### Problem to solve
Every entry must be copied word for word.

---------- Record set

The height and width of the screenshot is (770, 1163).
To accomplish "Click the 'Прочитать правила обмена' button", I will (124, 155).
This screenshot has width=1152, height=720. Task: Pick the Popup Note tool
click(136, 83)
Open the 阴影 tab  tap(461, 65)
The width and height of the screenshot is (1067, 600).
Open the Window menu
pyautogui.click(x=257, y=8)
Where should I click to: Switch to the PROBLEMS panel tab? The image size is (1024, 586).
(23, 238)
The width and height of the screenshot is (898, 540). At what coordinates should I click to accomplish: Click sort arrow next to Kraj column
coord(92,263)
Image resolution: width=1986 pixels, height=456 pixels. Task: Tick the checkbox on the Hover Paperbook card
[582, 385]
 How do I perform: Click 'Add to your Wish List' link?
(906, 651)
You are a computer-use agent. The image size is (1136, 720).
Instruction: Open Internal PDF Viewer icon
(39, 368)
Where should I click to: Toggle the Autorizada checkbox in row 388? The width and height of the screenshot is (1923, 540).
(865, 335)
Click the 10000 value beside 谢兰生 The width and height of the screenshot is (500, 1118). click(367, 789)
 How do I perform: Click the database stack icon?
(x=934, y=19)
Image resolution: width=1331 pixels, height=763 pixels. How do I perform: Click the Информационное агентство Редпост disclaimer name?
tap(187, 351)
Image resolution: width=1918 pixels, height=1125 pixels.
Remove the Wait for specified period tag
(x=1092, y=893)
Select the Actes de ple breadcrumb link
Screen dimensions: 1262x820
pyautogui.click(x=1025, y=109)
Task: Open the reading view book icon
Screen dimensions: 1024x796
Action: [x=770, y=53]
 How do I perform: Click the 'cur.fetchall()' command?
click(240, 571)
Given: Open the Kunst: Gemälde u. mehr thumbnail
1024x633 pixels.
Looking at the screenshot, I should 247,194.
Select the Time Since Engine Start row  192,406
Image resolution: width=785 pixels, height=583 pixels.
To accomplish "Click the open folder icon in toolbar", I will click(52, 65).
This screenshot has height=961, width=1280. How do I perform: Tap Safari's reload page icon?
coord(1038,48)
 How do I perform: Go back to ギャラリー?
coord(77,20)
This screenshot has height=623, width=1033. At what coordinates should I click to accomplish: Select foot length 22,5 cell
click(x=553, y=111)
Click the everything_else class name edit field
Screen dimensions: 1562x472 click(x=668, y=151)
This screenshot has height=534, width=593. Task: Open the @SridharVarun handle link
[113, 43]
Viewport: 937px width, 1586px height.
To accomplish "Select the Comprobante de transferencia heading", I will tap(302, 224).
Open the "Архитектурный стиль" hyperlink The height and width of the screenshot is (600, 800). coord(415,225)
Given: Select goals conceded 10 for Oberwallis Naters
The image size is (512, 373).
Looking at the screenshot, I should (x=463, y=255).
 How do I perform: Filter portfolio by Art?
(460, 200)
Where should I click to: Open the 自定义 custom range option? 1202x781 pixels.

--------------------

### Worked solution
The height and width of the screenshot is (770, 1163).
To accomplish "Click the 'Прочитать правила обмена' button", I will (124, 155).
This screenshot has width=1152, height=720. Task: Pick the Popup Note tool
click(136, 83)
Open the 阴影 tab  tap(461, 65)
The width and height of the screenshot is (1067, 600).
Open the Window menu
pyautogui.click(x=257, y=8)
Where should I click to: Switch to the PROBLEMS panel tab? The image size is (1024, 586).
(23, 238)
The width and height of the screenshot is (898, 540). At what coordinates should I click to accomplish: Click sort arrow next to Kraj column
coord(92,263)
Image resolution: width=1986 pixels, height=456 pixels. Task: Tick the checkbox on the Hover Paperbook card
[582, 385]
 How do I perform: Click 'Add to your Wish List' link?
(906, 651)
You are a computer-use agent. The image size is (1136, 720).
Instruction: Open Internal PDF Viewer icon
(39, 368)
Where should I click to: Toggle the Autorizada checkbox in row 388? The width and height of the screenshot is (1923, 540).
(865, 335)
Click the 10000 value beside 谢兰生 The width and height of the screenshot is (500, 1118). click(367, 789)
 How do I perform: Click the database stack icon?
(x=934, y=19)
Image resolution: width=1331 pixels, height=763 pixels. How do I perform: Click the Информационное агентство Редпост disclaimer name?
tap(187, 351)
Image resolution: width=1918 pixels, height=1125 pixels.
Remove the Wait for specified period tag
(x=1092, y=893)
Select the Actes de ple breadcrumb link
Screen dimensions: 1262x820
pyautogui.click(x=1025, y=109)
Task: Open the reading view book icon
Screen dimensions: 1024x796
Action: [x=770, y=53]
 How do I perform: Click the 'cur.fetchall()' command?
click(240, 571)
Given: Open the Kunst: Gemälde u. mehr thumbnail
1024x633 pixels.
Looking at the screenshot, I should 247,194.
Select the Time Since Engine Start row  192,406
Image resolution: width=785 pixels, height=583 pixels.
To accomplish "Click the open folder icon in toolbar", I will click(52, 65).
This screenshot has height=961, width=1280. How do I perform: Tap Safari's reload page icon?
coord(1038,48)
 How do I perform: Go back to ギャラリー?
coord(77,20)
This screenshot has height=623, width=1033. At what coordinates should I click to accomplish: Select foot length 22,5 cell
click(x=553, y=111)
Click the everything_else class name edit field
Screen dimensions: 1562x472 click(x=668, y=151)
This screenshot has height=534, width=593. Task: Open the @SridharVarun handle link
[113, 43]
Viewport: 937px width, 1586px height.
To accomplish "Select the Comprobante de transferencia heading", I will tap(302, 224).
Open the "Архитектурный стиль" hyperlink The height and width of the screenshot is (600, 800). coord(415,225)
Given: Select goals conceded 10 for Oberwallis Naters
The image size is (512, 373).
Looking at the screenshot, I should (x=463, y=255).
 How do I perform: Filter portfolio by Art?
(460, 200)
Where should I click to: Open the 自定义 custom range option? 1202x781 pixels.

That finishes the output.